Thus, the reel buy back amounts are not suitable for adjustment for the following reasons:

(1) Not all reels are returned by customers. Scaw has to buy new reels (not from customers) from

time to time. Therefore the amount spent for reel buy backs is not necessarily connected to the

wire rope sales, nor to the full cost of reels used in the wire rope produced and sold during the

investigation period.

(2) Reel buy backs are separate commercial transactions, and the amount of the expenses incurred

for such buy backs are not expenses incurred in relation to the sales of the wire rope itself.
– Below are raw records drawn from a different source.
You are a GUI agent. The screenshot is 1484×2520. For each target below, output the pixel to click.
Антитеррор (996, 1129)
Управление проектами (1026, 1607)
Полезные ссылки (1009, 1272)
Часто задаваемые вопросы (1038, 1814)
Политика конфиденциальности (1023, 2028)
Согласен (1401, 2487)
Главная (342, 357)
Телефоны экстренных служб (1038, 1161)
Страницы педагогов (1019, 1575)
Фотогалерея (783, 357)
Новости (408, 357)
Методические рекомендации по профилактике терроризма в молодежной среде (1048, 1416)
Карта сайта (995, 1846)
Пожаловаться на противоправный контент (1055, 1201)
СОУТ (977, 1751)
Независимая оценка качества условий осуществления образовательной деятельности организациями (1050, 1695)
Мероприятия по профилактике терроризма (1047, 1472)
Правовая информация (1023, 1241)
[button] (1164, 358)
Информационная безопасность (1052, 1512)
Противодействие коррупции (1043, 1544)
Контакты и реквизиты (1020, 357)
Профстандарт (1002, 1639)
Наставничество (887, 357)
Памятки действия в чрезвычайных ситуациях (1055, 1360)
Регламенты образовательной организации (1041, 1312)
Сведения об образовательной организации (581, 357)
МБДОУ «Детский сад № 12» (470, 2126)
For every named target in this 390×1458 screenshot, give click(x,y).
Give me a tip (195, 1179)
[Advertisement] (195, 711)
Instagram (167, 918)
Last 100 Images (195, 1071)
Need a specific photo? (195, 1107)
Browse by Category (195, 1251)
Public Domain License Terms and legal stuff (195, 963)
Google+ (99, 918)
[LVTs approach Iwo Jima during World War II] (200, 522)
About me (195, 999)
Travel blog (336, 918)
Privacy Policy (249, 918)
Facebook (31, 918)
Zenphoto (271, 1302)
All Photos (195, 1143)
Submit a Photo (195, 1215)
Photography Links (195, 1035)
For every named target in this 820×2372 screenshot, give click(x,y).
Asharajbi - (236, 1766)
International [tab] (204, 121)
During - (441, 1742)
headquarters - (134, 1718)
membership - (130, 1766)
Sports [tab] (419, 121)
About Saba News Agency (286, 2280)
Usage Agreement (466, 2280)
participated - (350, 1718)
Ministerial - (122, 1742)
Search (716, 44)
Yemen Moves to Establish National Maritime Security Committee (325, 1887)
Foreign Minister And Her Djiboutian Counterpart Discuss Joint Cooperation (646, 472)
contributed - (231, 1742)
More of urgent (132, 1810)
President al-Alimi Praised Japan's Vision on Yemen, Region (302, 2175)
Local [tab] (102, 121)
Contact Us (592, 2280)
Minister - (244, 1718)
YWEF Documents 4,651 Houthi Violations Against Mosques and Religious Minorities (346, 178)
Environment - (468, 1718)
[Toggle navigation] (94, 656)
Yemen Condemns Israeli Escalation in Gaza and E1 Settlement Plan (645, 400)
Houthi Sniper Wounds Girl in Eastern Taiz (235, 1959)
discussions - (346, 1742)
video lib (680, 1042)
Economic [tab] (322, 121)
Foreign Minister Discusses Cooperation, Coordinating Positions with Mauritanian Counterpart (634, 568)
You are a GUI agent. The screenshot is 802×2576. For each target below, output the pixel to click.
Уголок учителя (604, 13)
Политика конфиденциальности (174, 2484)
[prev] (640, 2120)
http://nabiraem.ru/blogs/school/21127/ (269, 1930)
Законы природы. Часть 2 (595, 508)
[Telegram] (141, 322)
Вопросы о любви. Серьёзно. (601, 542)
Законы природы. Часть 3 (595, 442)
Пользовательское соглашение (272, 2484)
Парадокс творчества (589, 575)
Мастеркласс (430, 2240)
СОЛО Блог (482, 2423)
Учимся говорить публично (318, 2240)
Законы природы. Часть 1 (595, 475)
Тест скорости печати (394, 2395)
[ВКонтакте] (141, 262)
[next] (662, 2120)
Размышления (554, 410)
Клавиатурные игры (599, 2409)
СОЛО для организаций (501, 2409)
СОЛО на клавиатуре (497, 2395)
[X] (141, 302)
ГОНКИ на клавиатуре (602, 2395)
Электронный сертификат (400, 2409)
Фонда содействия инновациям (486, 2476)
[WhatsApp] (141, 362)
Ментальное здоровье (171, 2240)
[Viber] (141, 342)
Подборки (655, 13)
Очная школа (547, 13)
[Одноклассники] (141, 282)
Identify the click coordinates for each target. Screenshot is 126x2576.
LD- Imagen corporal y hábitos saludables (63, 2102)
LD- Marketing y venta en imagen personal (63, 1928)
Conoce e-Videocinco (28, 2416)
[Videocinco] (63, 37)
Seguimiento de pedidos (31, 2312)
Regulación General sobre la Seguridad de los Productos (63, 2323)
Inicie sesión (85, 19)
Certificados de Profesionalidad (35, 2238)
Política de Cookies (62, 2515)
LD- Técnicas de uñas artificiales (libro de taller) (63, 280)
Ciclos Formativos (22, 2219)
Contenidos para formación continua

The

buy-back is only relevant in so far as it reflects purchases of raw material which would then be

used as part of the wire rope production, and which are fully captured in the cost of production.

For example, if one of Scaw’s customers sold reels to a third party, say a reel dealer/trader, and

Scaw bought back reels from that dealer, instead of directly from the customer, then such reel

sales by the customers would be treated as their normal commercial activities, unrelated to the

purchase of wire rope. Purchases by Scaw from such reel dealers would then be treated in the

normal context of raw material purchases. In such circumstances, there would be no need to

consider an adjustment based on the reel purchase activities by Scaw. The fact that Scaw

undertook the role of a reel trader and purchased the reel directly from customer for re-use in its

production of wire rope should not mean that the purchase should be treated any differently.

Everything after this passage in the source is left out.